> Task to complete:
Give back exactly the stretch of data below from the line holding "Sportekspres (444, 2304)" through the line holding "INA (582, 2296)", both ends included, and leave the remaining lines out.

== Material provided ==

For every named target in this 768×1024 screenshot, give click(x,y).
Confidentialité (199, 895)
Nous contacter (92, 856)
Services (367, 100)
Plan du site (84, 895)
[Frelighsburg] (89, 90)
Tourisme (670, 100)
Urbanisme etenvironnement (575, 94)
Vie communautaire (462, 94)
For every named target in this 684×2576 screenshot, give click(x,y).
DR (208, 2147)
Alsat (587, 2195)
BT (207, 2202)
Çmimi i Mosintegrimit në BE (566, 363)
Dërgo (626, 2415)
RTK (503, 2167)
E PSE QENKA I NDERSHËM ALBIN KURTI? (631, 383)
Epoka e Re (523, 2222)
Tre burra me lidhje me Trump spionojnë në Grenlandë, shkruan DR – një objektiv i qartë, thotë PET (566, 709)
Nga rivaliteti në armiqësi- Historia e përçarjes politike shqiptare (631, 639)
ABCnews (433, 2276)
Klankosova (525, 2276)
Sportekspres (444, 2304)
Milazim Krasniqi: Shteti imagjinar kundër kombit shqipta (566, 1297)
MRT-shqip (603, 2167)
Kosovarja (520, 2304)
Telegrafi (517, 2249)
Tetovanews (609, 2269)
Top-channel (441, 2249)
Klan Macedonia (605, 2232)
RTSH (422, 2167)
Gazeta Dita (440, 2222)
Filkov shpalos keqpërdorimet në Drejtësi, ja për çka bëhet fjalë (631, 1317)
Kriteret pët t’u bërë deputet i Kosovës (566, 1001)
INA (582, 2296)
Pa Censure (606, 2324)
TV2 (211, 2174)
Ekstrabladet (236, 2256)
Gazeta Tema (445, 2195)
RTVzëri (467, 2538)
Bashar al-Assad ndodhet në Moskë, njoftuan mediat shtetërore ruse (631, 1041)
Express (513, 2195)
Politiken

===

> Worked solution:
Sportekspres (444, 2304)
Milazim Krasniqi: Shteti imagjinar kundër kombit shqipta (566, 1297)
MRT-shqip (603, 2167)
Kosovarja (520, 2304)
Telegrafi (517, 2249)
Tetovanews (609, 2269)
Top-channel (441, 2249)
Klan Macedonia (605, 2232)
RTSH (422, 2167)
Gazeta Dita (440, 2222)
Filkov shpalos keqpërdorimet në Drejtësi, ja për çka bëhet fjalë (631, 1317)
Kriteret pët t’u bërë deputet i Kosovës (566, 1001)
INA (582, 2296)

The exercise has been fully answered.